US Fed Raises Rates – Gold rises too


According to prophecy the US Fed did indeed increase rates last night from 1.25% to 1.5% despite earlier that day core CPI disappointing at just 1.7%.  The Fed indicated they expect 3 more hikes in 2018 (sound familiar?) and that ‘everything is awesome’…

Yet again we saw gold defy predictions of crashing on a rate rise by jumping US$11.40 (0.92%) and silver up 35c (2.2%) as the USD tanked.  That tanking USD saw our rising AUD wipe out all the gains in gold and half those in silver.

The Fed also said they would increase the unwinding of their $4 trillion balance sheet from $10b/month to $20b/month.  Context is important, especially globally, when considering that amount, so lets look at the amount of balance sheet building QE the world has seen since the GFC…

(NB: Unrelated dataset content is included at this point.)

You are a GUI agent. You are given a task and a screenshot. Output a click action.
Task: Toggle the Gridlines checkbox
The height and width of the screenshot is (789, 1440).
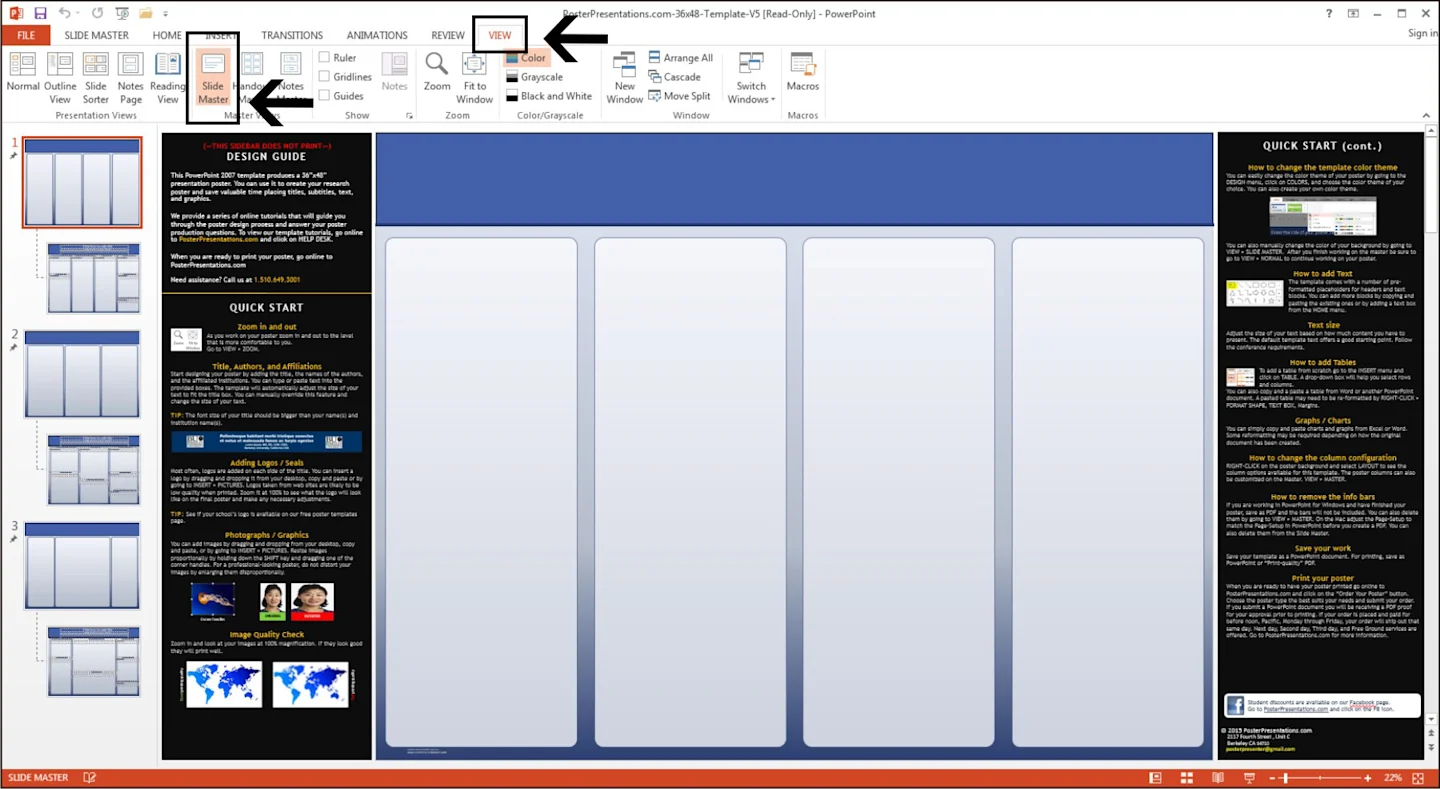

So as markets hit all time highs amongst historically weak real growth and stubbornly weak inflation the Fed is raising rates…  Bank of America Merrill Lynch remind us as follows how central banks like the Fed have jumped in on any hiccup since 2013. 

The Fed needs to balance raising rates to give themselves room to ease on the inevitable crash they have themselves preordained, whilst doing so quickly as to trigger that very same crash….   Last night was Yellen’s last meeting and we see Jerome Powell take over the chair.  She made it clear last night he was part of the 7-2 ‘consensus’ that rose rates last night.

One thing is for sure, it is a precarious set up for Mr Powell to navigate…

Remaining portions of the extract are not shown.